# [Directions]
Copy each record exactly as it reads, leaving out any pictures it holds.

Collected data:
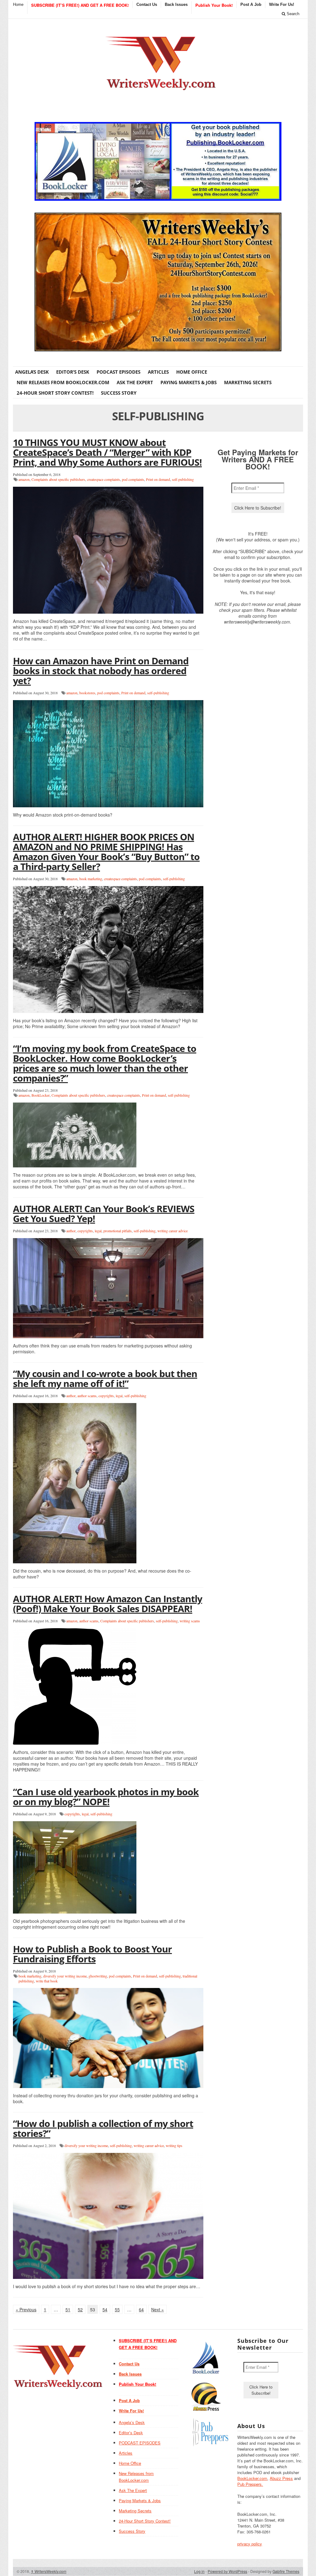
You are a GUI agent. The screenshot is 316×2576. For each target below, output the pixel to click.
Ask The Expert (135, 382)
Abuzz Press (281, 2478)
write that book (47, 1980)
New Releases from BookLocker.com (63, 382)
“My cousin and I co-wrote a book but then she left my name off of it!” (105, 1378)
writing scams (190, 1620)
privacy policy (249, 2544)
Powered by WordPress (227, 2571)
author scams (87, 1395)
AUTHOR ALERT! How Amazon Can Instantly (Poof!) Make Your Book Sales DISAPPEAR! (107, 1603)
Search (292, 13)
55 (117, 2309)
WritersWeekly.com (48, 2571)
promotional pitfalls (117, 1230)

# [Completed exercise]
You are a GUI agent. The screenshot is 316×2576. For each target below, output the pixel to click.
Ask The Expert (135, 382)
Abuzz Press (281, 2478)
write that book (47, 1980)
New Releases from BookLocker.com (63, 382)
“My cousin and I co-wrote a book but then she left my name off of it!” (105, 1378)
writing scams (190, 1620)
privacy policy (249, 2544)
Powered by WordPress (227, 2571)
author scams (87, 1395)
AUTHOR ALERT! How Amazon Can Instantly (Poof!) Make Your Book Sales DISAPPEAR! (107, 1603)
Search (292, 13)
55 (117, 2309)
WritersWeekly.com (48, 2571)
promotional pitfalls (117, 1230)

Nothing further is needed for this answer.